A long article at EE Times offers a tremendous amount of background on the category, which includes netbooks, smartbooks, smartphones, mobile Internet devices, ultramobile PCs, "cloudbooks" and others.

 

The story offers three very telling graphics. The first divvies up the mobile device category, which it says will reach 165 million units next year, between notebooks (79.4 percent), netbooks (17 percent) and smartbooks/MIDs (3.6 percent). The second graphic tracks those numbers from last year to 2014 and sees an increase in smartphones and smartbooks/MIDs, an initial increase and then a leveling off for netbooks and a decrease in notebooks. The third graphic profiles nine popular devices by category, hardware, operating system and screen size.

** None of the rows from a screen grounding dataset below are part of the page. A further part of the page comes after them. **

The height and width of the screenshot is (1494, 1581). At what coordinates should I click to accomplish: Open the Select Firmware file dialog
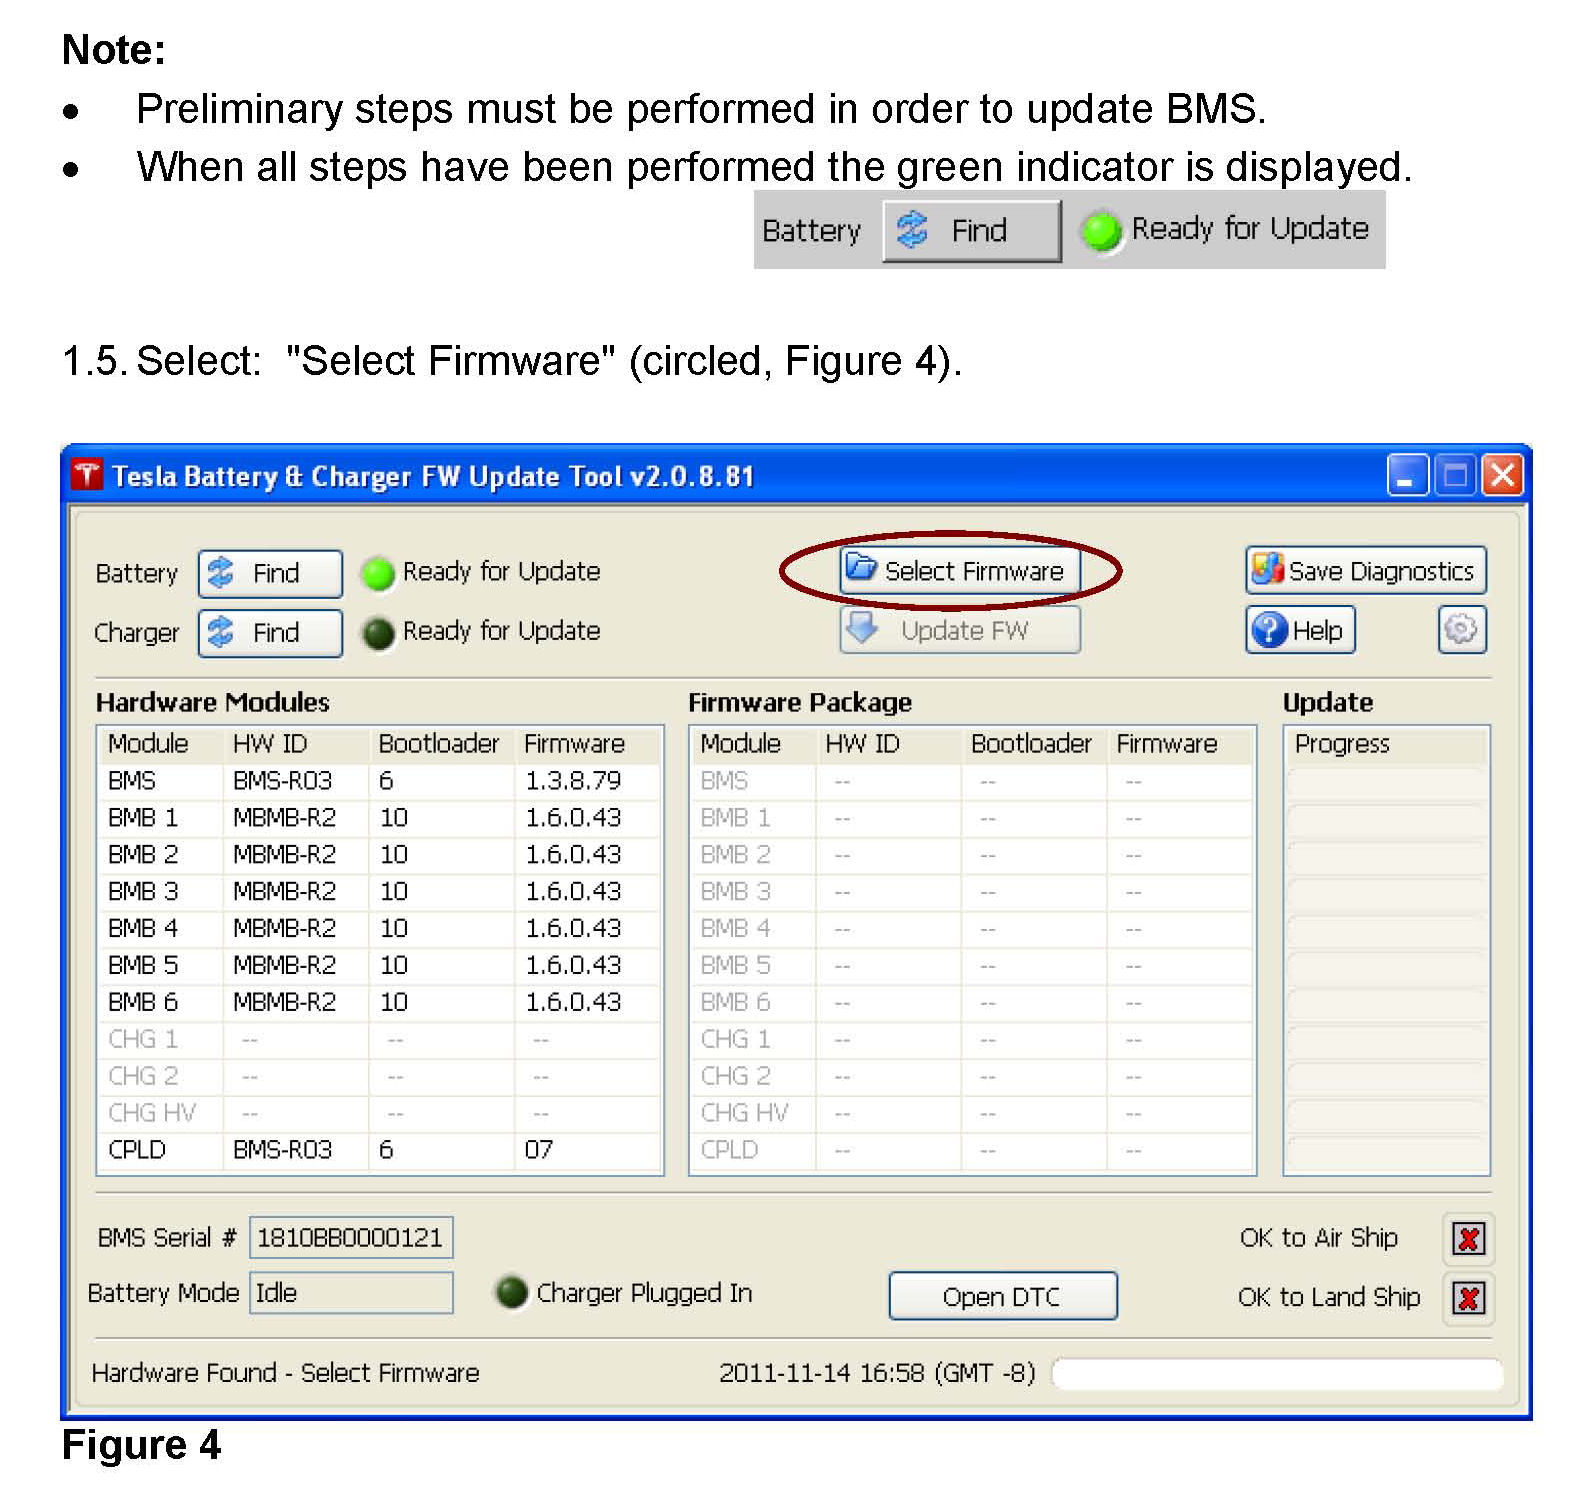click(959, 571)
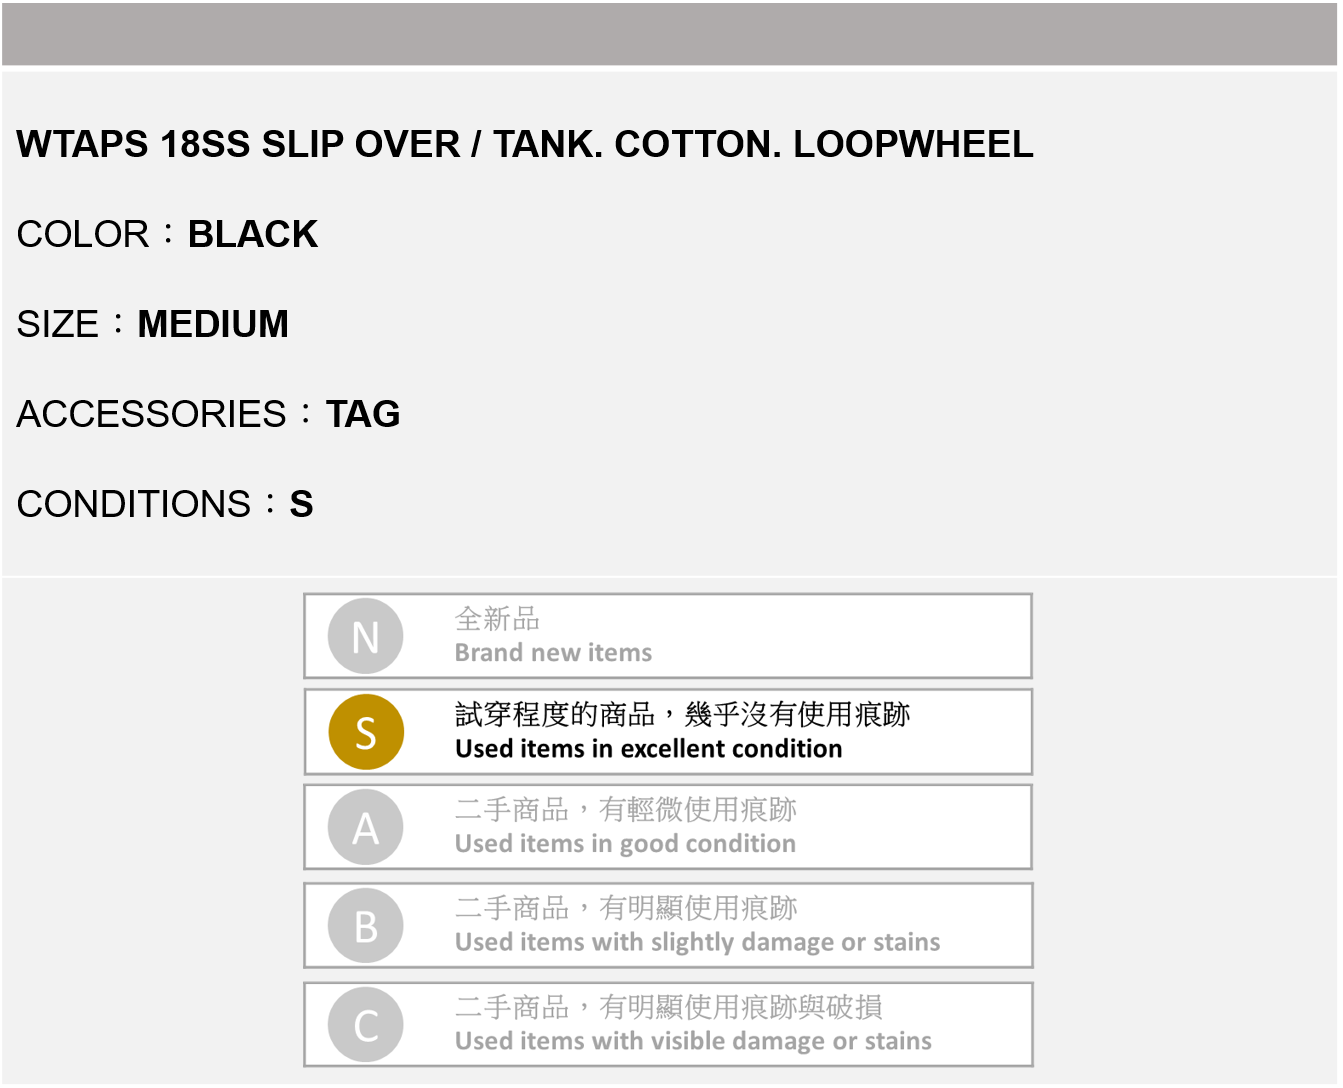Click the TAG accessories value
The image size is (1343, 1088).
click(363, 415)
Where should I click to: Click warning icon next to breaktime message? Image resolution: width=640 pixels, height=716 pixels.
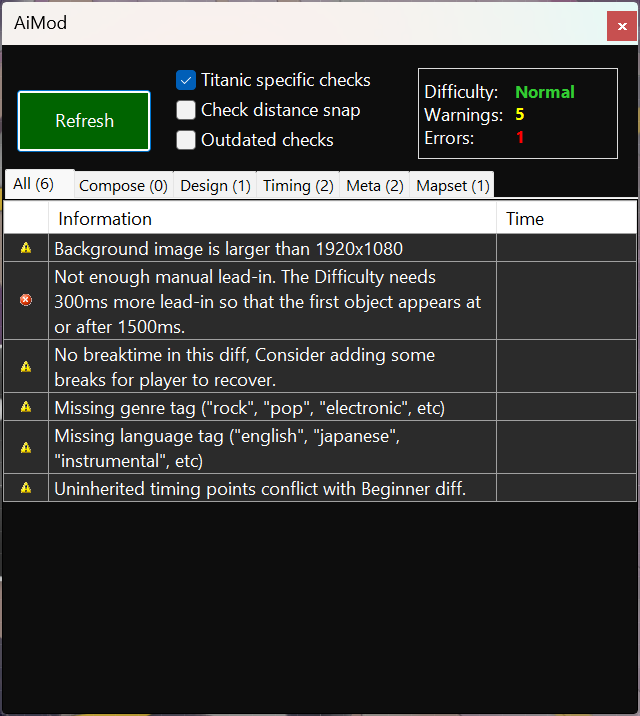(26, 366)
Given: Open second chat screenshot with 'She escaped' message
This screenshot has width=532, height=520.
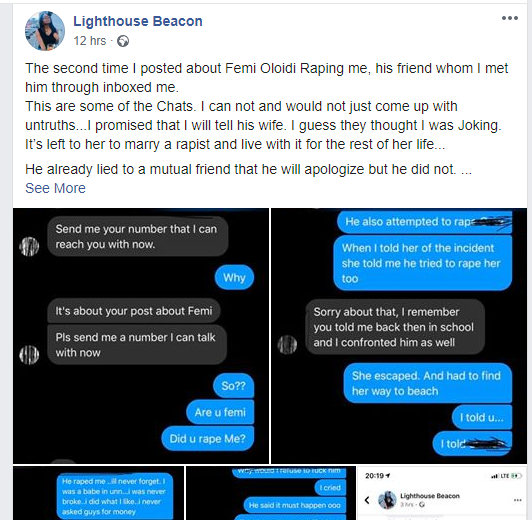Looking at the screenshot, I should pos(399,336).
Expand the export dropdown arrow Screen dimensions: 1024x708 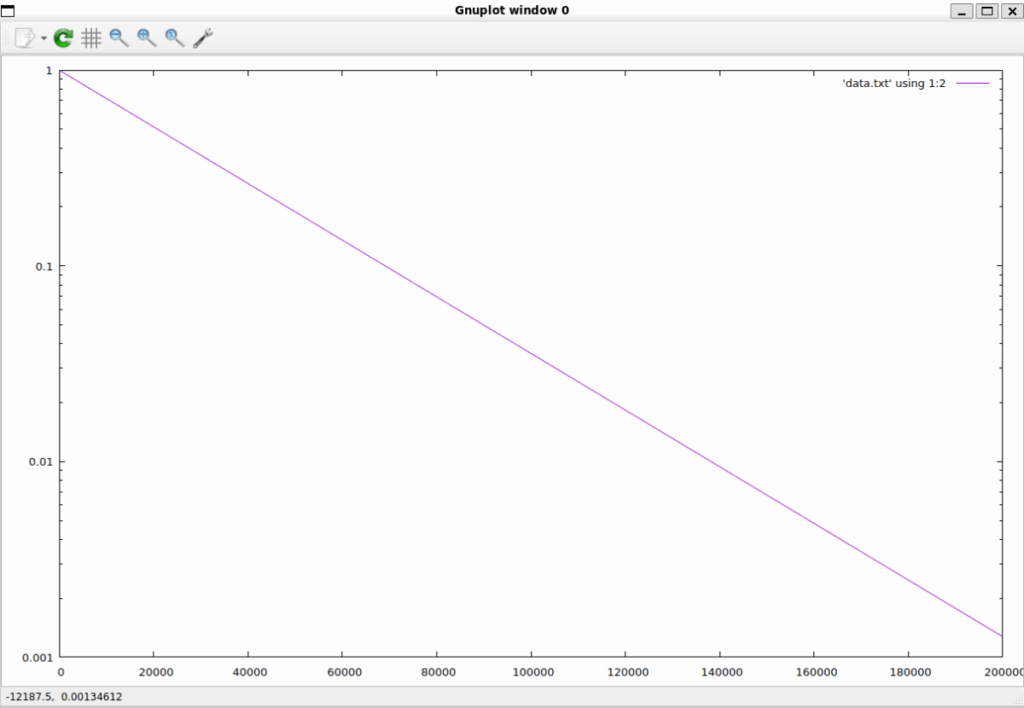click(44, 39)
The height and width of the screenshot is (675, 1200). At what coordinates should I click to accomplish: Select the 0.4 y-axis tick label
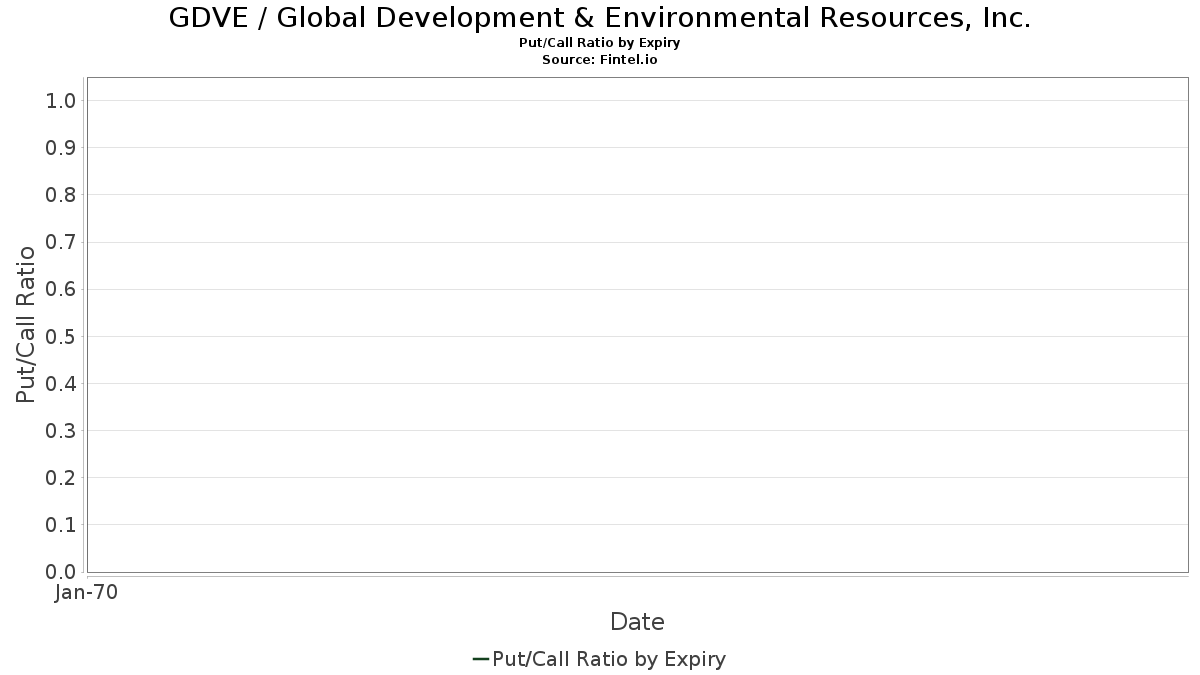[61, 384]
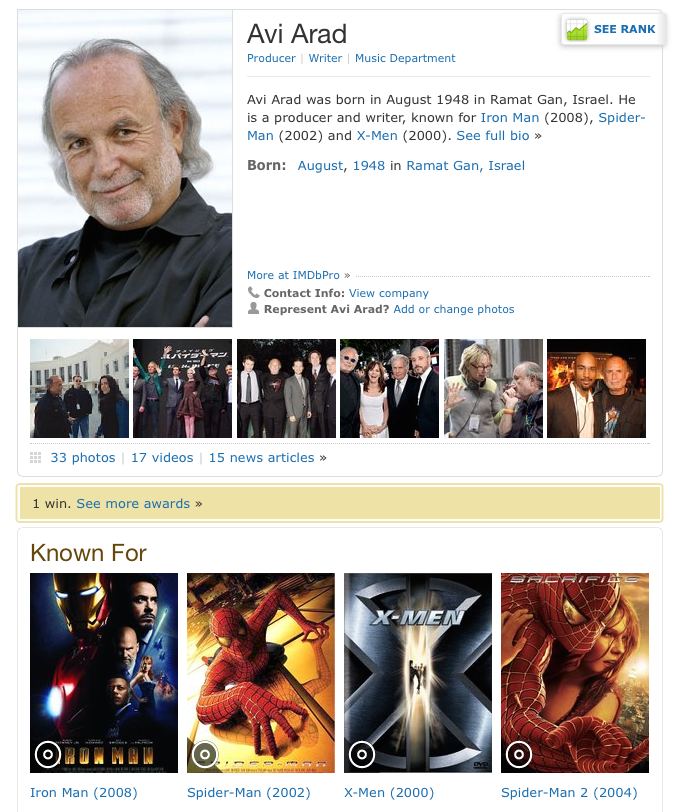Expand See more awards
The image size is (674, 812).
(133, 503)
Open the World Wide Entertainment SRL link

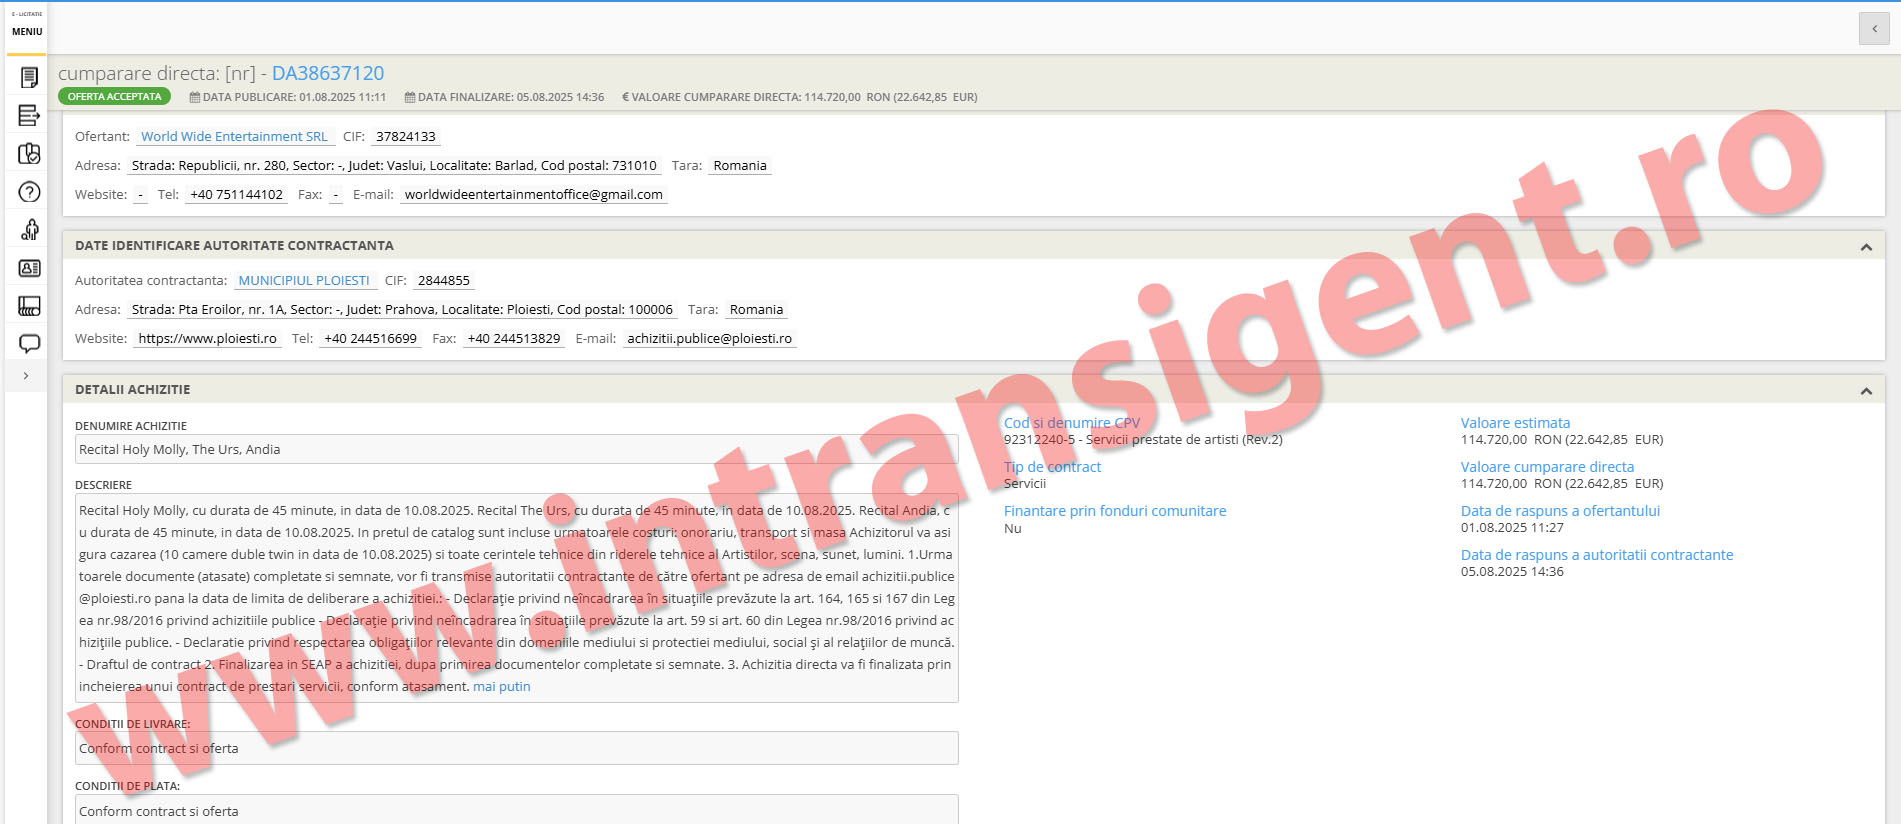(x=234, y=137)
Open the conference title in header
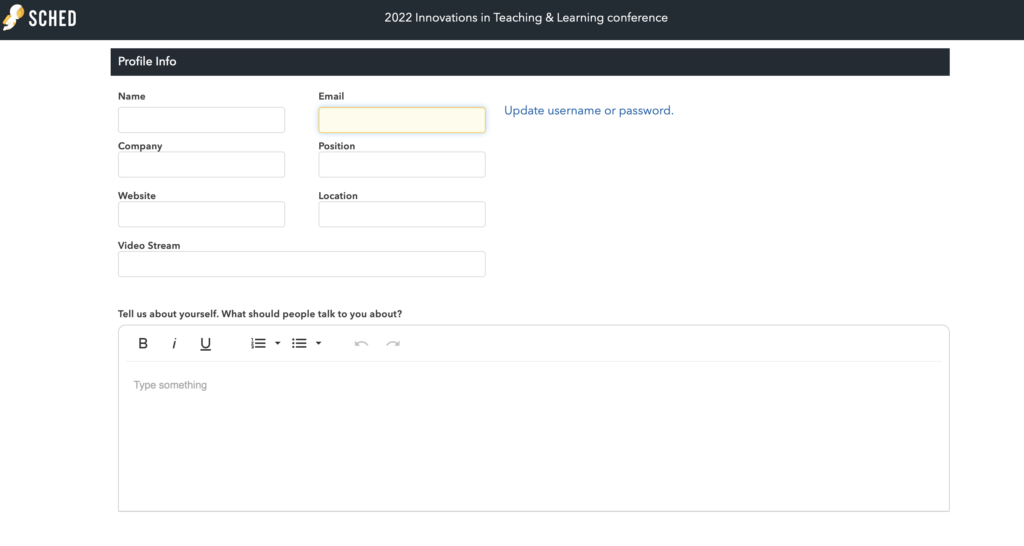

The story as well as another EE Times piece that is linked to-speculates on the possible emergence of a "cloudbook."

 

Of course, vendors are figuring this all out as they go along. GigaOm's Om Malik maintains, essentially, that the gravity imposed by the big vendors is bringing the initial netbook idea back to earth. More specifically, acccording to Malik, Asus introduced the new concept with the EeePC. Other vendors followed suit. But the issue is that they are not a terribly creative or innovative lot. Their approach is to woo customers with more horsepower and shiny features, such as bigger displays, rather than innovating on design. This turns the the netbooks into small notebooks. The first line of his post aptly sums up his view:

 

Netbooks, as they were originally envisioned, may already be a dying breed.



Malik doesn't mean, of course, that the netbook category itself will disappear. His suggestion is that the real differences between netbooks and bigger devices will fade.

 

That eventually may come to pass. The differences are very much intact today, however, at least in terms of price. That is evident in a report released by DisplaySearch last week that looked at portable PC revenue.

 

The firm says that netbook sales are way up. That's bad news for mobile device vendors, since netbooks are inexpensive and the popularity comes out of the hide of more expensive computing devices. In the second quarter, the firm says, the PC market revenue was $26.4 billion. That's 10 percent more than the first quarter-but 5 percent less than the year-ago quarter. Netbook revenue rose, however, 264 percent between the two quarters and the devices now represent 11.7 percent of the mobile PC market. The conundrum is that a hot new category is a good thing -- unless that category is isn't a profitable as the one it partially replaces.

 

The category-the wild, wild middle of mobile devices, so to speak-pits new entrants against entrenched vendors. Each will influence the other. The group that ultimately will speak loudest, however, are the customers.